» TASK GOAL:
Would you retype exactly the lines below, from the one containing "You are a GUI" through the end of the entries, both ends included, but not the pictures?

Extracted data entries:
Content starts

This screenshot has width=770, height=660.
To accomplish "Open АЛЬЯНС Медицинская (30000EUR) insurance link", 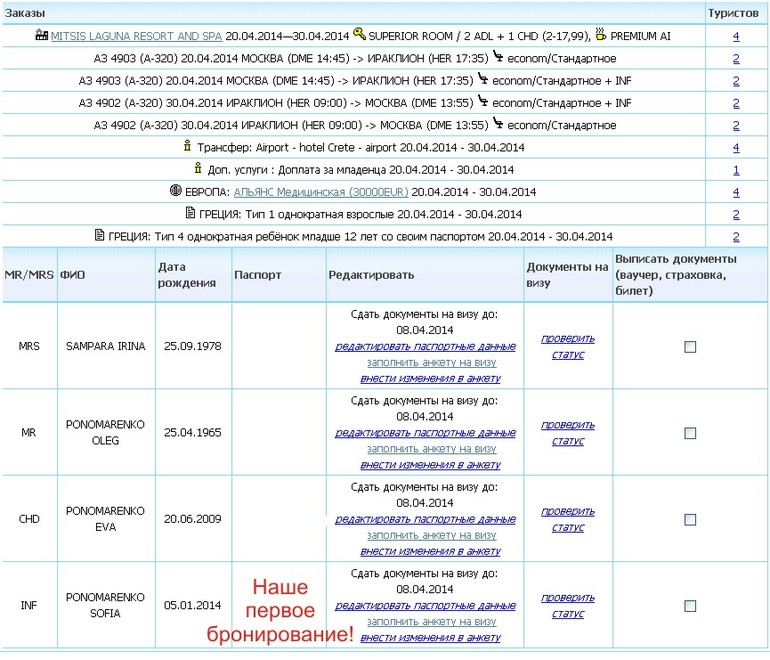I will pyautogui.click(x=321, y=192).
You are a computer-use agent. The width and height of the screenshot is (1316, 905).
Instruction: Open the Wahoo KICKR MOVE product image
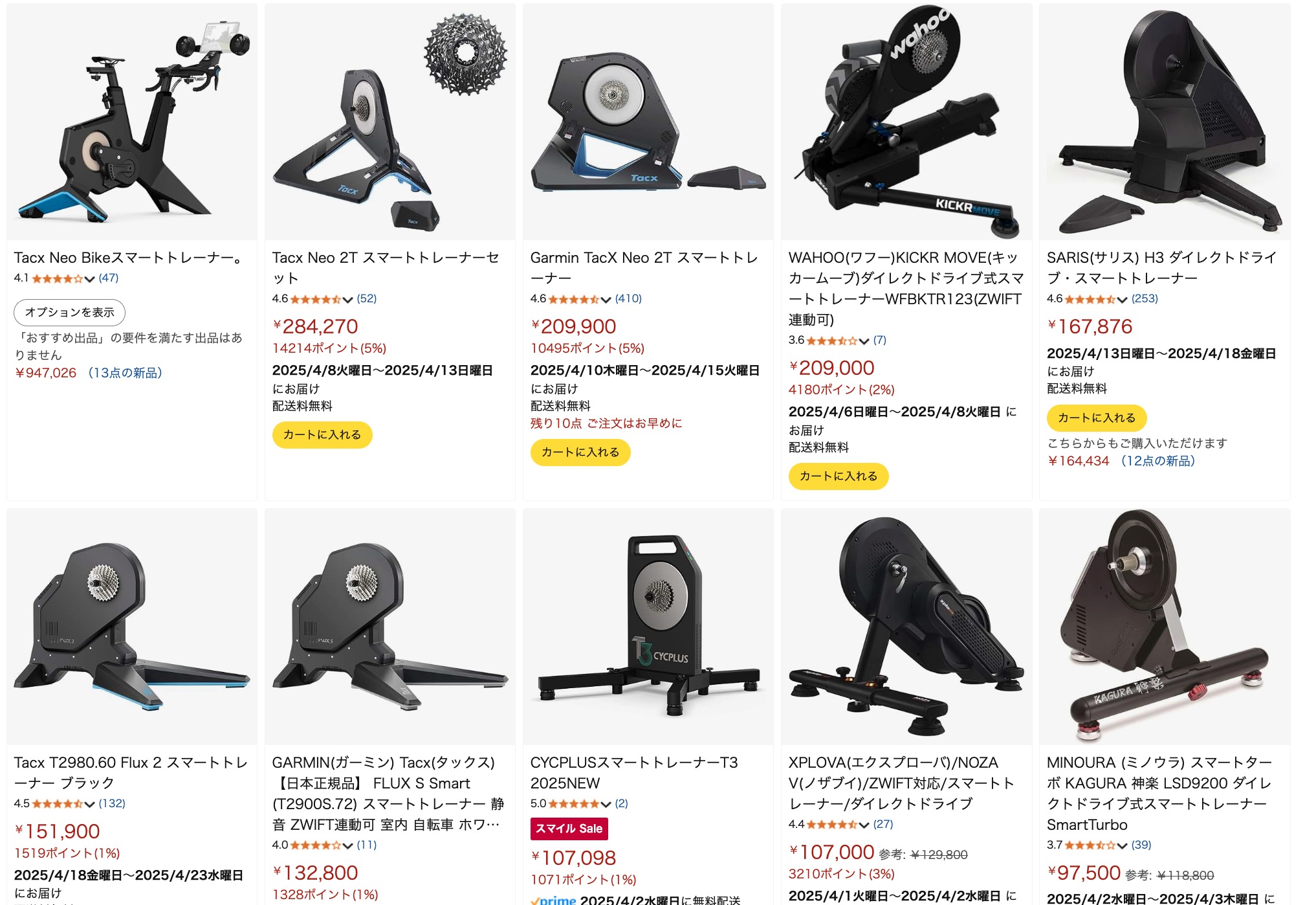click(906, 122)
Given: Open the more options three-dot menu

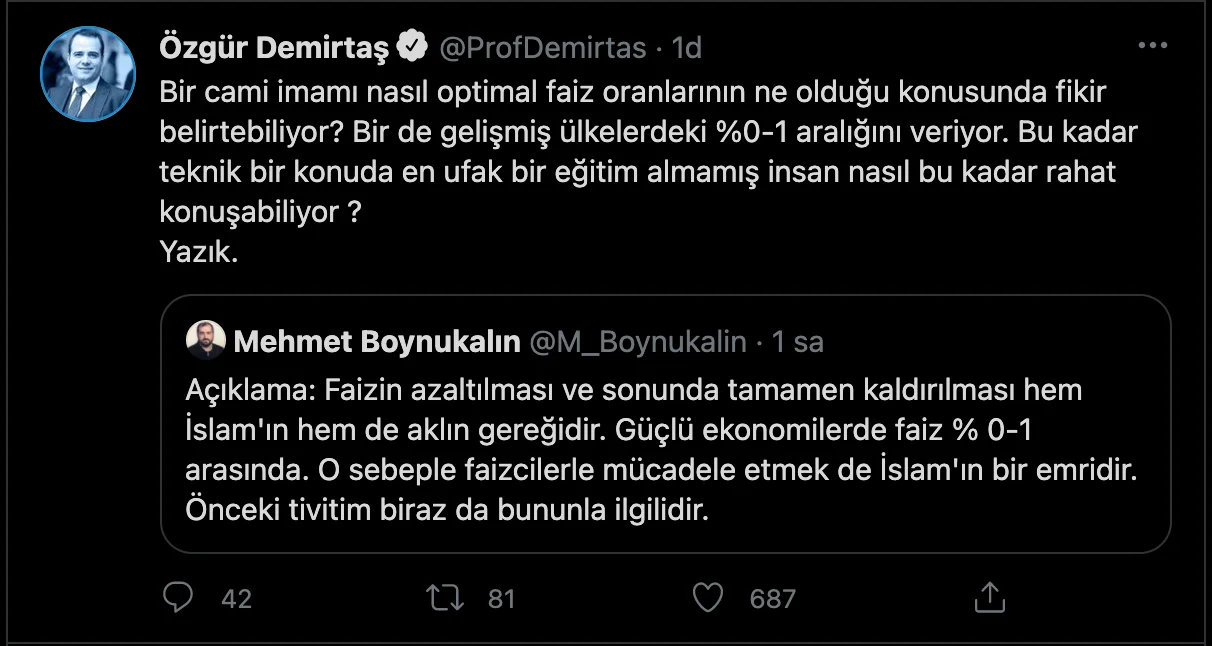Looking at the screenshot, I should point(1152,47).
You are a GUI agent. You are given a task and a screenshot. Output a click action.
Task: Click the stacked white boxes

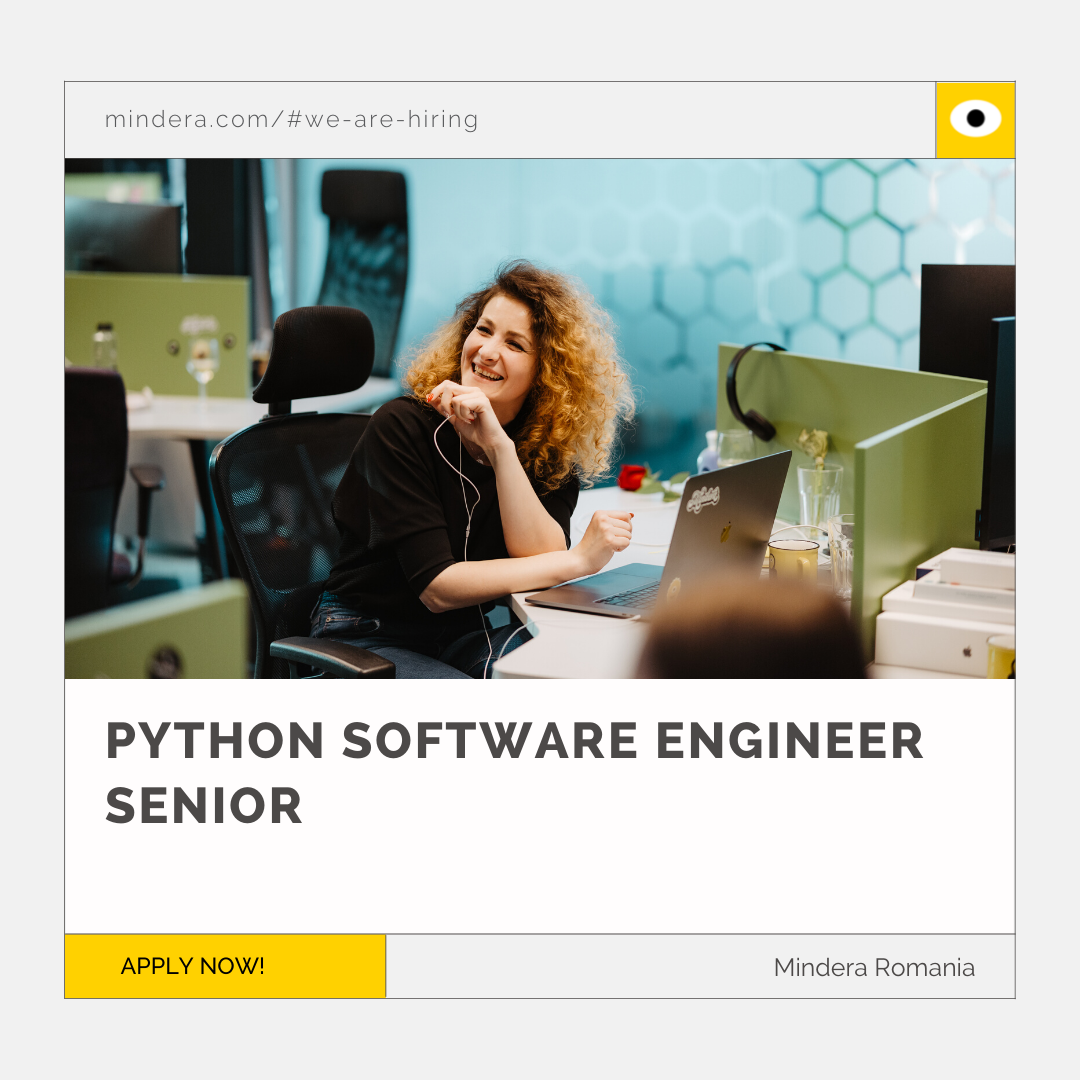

Content ends

» PROBLEM SOLUTION:
You are a GUI agent. You are given a task and a screenshot. Output a click action.
Task: Click the stacked white boxes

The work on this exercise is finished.